In I/R groups, many structural changes were observed. The neuronal structural changes included a significant increase in the number of dark neurons with ill defined nuclei and dark staining cytoplasm in addition to dilatation of RER cisternae, mitochondrial alterations and dense bodies’ accumulation. The neuronal degenerative changes were confirmed by morphometric data which revealed a significant reduction in the number of light neurons, in the surface area of neurons and in the thickness of the principal neuronal layers of hippocampus of I/R groups. The degenerative changes observed in the pyramidal neuronal perikarya of I/R groups were reflected on the structure of their dendrites, which showed disorganized microtubules and electron dense mitochondria with disrupted cristae. Astrogliosis; featured by increased number and increased immunoreactivity of astrocytes for GFAP, was observed in all regions of the hippocampus after I/R. The ultrastructure of astrocytes revealed marked swelling of their cell body and processes, damaged mitochondria and markedly elongated or swollen strands of RER. The present study showed some degenerative changes in myelinated nerve fibers, which included splitting and partial loss of myelin sheath with noticeable vacuolation and degeneration of the axoplasm. Most blood capillaries of I/R groups exhibited narrow lumen and irregular basal lamina and their lining endothelium showed electron dense bodies. I/R-induced degenerative changes in the rat hippocampus were more apparent with longer period of reperfusion (group III).

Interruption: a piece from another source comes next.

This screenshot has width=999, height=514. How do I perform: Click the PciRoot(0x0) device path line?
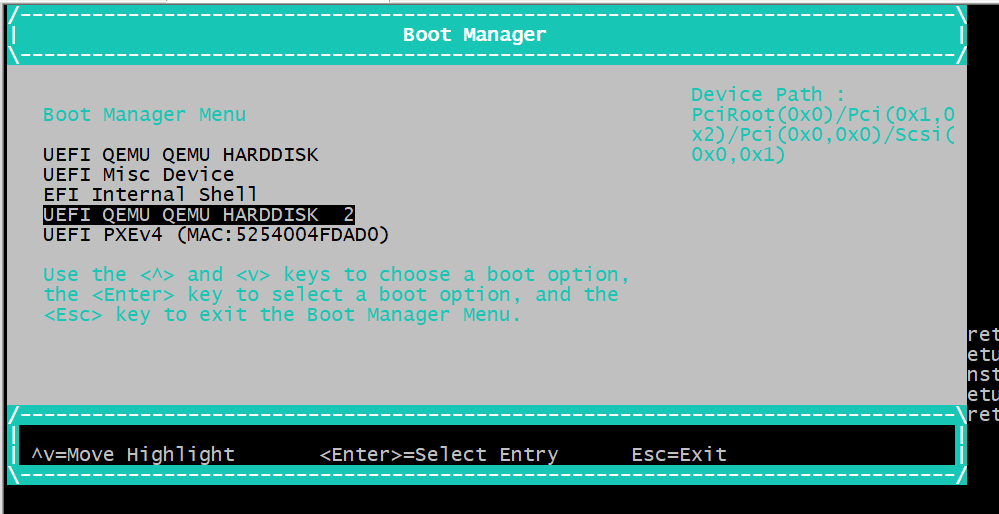pyautogui.click(x=823, y=115)
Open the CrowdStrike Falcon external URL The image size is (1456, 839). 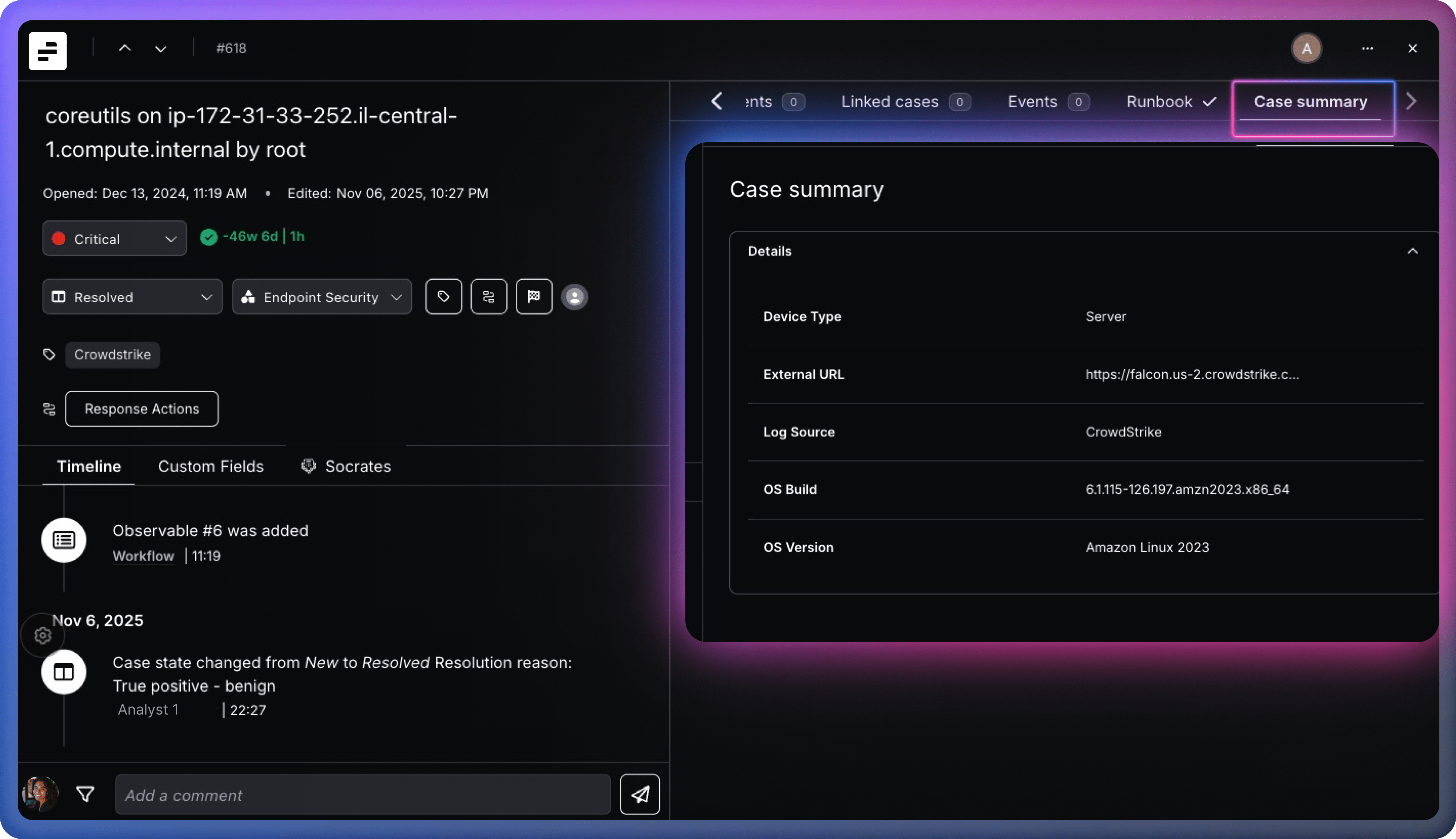[x=1192, y=374]
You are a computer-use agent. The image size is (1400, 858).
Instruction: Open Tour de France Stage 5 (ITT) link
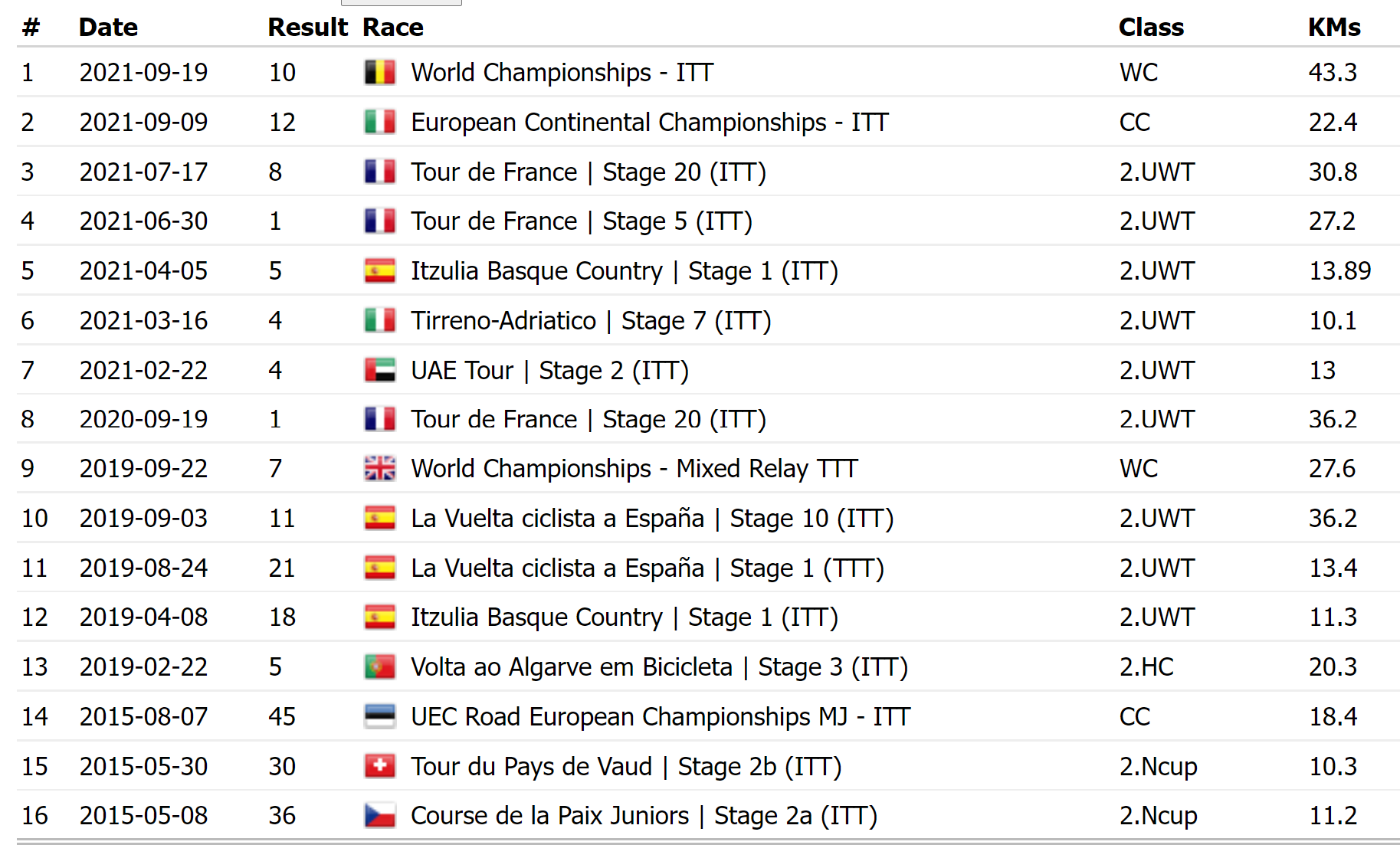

In the present work, ALA noticeably ameliorated the hippocampal neuronal damage following remote limb I/R injury. Light microscopy revealed that most of the principal neurons in the DG, CA3 and CA1 fields had normal appearance. A few dark cells were observed. Electron microscopy of granule and pyramidal neurons revealed great preservation of their normal fine structure. Morphometric analysis revealed a significant increase in the thickness of the granule cell layer in DG and stratum pyramidale layer in CA3 and CA1 fields, in the surface area of granule and pyramidal neurons and in the number of light neurons, in addition to a significant reduction in the number of dark cells. Persistent astrogliosis was present with less degenerative changes of their cell bodies and processes in I/R-ALA treated group compared with I/R non-treated group.Most myelinated nerve fibers and blood capillaries appeared relatively normal.
Conclusion:
• Limb I/R had a deleterious remote effect on the hippocampus, which could explain the cognitive impairment of critical trauma survivors.
• I/R-induced structural changes were time-dependent. More degeneration occurred with longer period of reperfusion. So, the reperfusion-damaging effect was not self limiting, but aggravated by time.
• ALA ameliorated the structural changes in rat hippocampal neuronal tissue following limb I/R injury. Being a natural endogenous antioxidant with wide safety range, the present study encourages the clinical use of ALA in the critical clinical settings with I/R injury.